* BRIEF
Each entry below is to be reproduced exactly, though any pictures it holds must be omitted.
[INPUT DATA Boundary: Start]
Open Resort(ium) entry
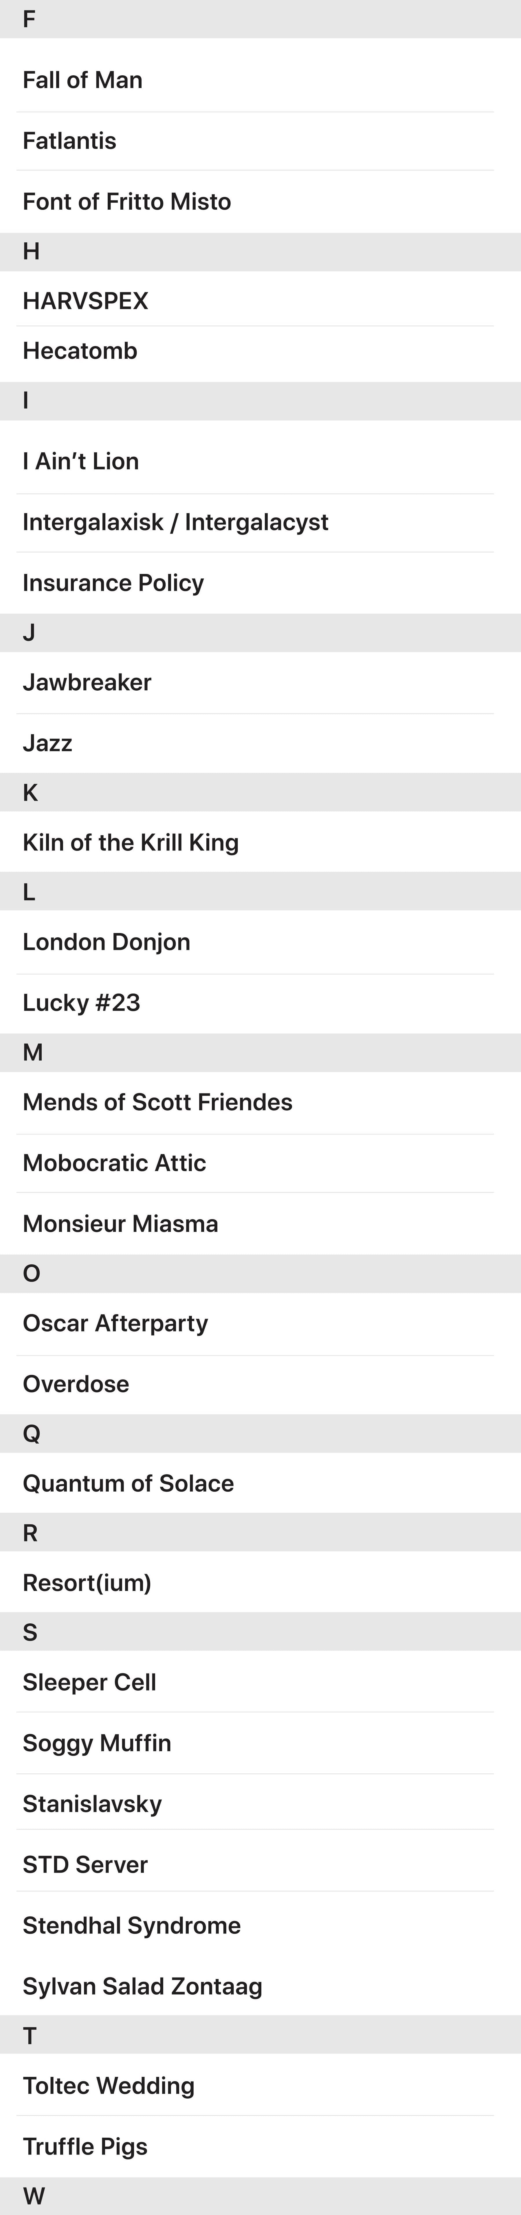 [87, 1583]
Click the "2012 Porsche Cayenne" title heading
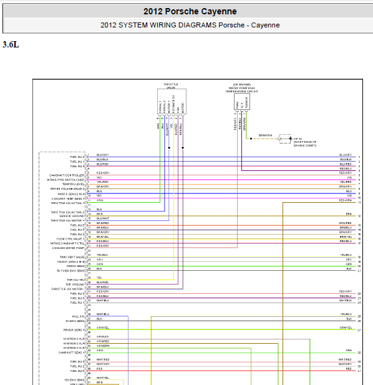This screenshot has height=385, width=373. 190,11
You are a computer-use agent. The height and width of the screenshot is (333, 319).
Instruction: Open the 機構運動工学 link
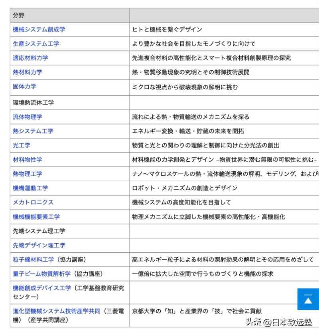(30, 188)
[INPUT DATA Boundary: End]
* TASK ANSWER
Open Resort(ium) entry
 [87, 1583]
Click the "2012 Porsche Cayenne" title heading
This screenshot has height=385, width=373. 190,11
You are a computer-use agent. The height and width of the screenshot is (333, 319).
Instruction: Open the 機構運動工学 link
(30, 188)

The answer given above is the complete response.